### Source document
══════════

We're using `TfidfVectorizer` to convert our document to a matrix of TF-IDF features. 

`TfidVec = TfidfVectorizer(tokenizer = lem_normalize, stop_words = 'english')` By supplying the `tokenizer` as `lem_normalize`, we're overriding its default way of lemmatizing tokens. As mentioned above, there are some words in English like `what` `is` that are of low importance and should be ignored while generating a response. `stop_words` contains an extensive list of such words in English. These words will be assigned a lowest value of 0 in the resulting TF-IDF matrix. Now that we initialized our `TfidVec`, we'll be providing it our document. 
`tfidf = TfidVec.fit_transform(sentence_tokens)` returns a tf-idf matrix. 

Next, `values = cosine_similarity(tfidf[-1], tfidf)`. `cosine_similarity` takes in two TF-IDF vectors and computes similarity between these two. The two arguments provided to `cosine_similarity` here are `tfidf[-1]` - The last element in our tfidf matrix (Remember we've appended the user's question to our sentence_tokens, that's the first argument) and `tfidf` is the entire matrix. `cosine_similarity` measures the cosine of the angle between these two vectors. It takes into consideration the orientation of the vectors and not their magnitude. An orintation of 0 degrees means the vectors are parallel and this would result in cosine of 0 deg as 1, which suggests that the vectors are similar. Cosine of positive space would result in values from 0 to 1. So, two vectors that are 90deg apart would result in cosine of 0 and that suggests there is nothing common in these two vectors. 

`argsort` returns an array with the indices of elements in sorted form. So, if we've an array like [2, 1, 4] argsort of this array would be [1, 0, 2] The first element 1 is the index of element 1 in our original array and 0 is the index of 2 in the original array. `flatten` converts it into 1-D array and then we're sorting it based on the values of TF-IDF. We consider the second last value in this array as the most appropriate response. The last value will be the input that user has entered. Second last value will have the max TF-IDF value. If that value is 0, we straight away print `I'm sorry! I don't understand you.` And if it has some definite value, we print the text on that index.

══════════

(Dataset rows)
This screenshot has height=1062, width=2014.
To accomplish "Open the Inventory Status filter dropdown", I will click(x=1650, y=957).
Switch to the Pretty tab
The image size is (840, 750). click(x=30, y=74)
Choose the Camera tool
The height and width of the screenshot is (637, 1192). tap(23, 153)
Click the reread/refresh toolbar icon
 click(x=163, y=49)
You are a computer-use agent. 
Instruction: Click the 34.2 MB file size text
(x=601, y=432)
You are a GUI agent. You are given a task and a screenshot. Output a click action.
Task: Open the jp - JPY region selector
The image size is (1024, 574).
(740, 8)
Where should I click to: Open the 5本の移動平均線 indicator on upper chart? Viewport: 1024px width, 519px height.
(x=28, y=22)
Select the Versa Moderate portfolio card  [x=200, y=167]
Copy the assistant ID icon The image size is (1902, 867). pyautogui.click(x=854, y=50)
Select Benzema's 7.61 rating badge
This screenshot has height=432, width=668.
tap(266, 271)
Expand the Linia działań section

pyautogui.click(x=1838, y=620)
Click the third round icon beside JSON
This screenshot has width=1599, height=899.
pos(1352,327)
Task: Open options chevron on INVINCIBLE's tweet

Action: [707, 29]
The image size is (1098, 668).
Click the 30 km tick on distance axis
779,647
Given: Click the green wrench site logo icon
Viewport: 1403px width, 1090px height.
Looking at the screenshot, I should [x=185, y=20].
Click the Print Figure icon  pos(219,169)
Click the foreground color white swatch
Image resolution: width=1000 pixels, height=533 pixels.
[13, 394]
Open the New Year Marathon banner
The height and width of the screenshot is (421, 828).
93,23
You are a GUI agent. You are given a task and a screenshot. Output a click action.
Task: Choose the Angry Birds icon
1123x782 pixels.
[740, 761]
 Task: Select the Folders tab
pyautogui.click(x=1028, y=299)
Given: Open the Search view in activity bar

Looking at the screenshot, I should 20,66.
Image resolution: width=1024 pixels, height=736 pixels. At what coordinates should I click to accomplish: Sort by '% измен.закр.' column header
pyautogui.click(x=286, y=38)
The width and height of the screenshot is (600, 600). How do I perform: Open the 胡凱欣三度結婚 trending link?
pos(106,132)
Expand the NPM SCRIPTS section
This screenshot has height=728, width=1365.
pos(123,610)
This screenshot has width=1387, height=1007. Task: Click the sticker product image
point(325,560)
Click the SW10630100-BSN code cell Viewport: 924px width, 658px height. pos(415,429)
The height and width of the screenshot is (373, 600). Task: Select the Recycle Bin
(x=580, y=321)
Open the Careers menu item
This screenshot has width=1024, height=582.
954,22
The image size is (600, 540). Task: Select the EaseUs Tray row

══════════

### What you have to do
Extend the explanation of the TF-IDF chatbot code, starting right after its last sentence.

### Result for this exercise
In [11]:
flag = True
print("ROBO: My name is Robo. I will answer your queries about Chatbots. If you want to exit, type Bye!")

while (flag == True):
    user_response = input()
    user_response = user_response.lower()
    
    if (user_response != 'bye'):
        if (user_response == 'thanks' or user_response == 'thank you'):
            flag = False
            print("ROBO: You are welcome..")
        else:
            if (greeting(user_response) != None):
                print("ROBO: " + greeting(user_response))
            else:
                print("ROBO: ")
                print(response(user_response))
                sentence_tokens.remove(user_response)
    else:
        flag = False
        print("ROBO: Bye! take care..")

ROBO: My name is Robo. I will answer your queries about Chatbots. If you want to exit, type Bye!
hi
ROBO: hi
what is turing machine
ROBO: 


  'stop_words.' % sorted(inconsistent))


background
in 1950, alan turing's famous article "computing machinery and intelligence" was published, which proposed what is now called the turing test as a criterion of intelligence.
bye
ROBO: Bye! take care..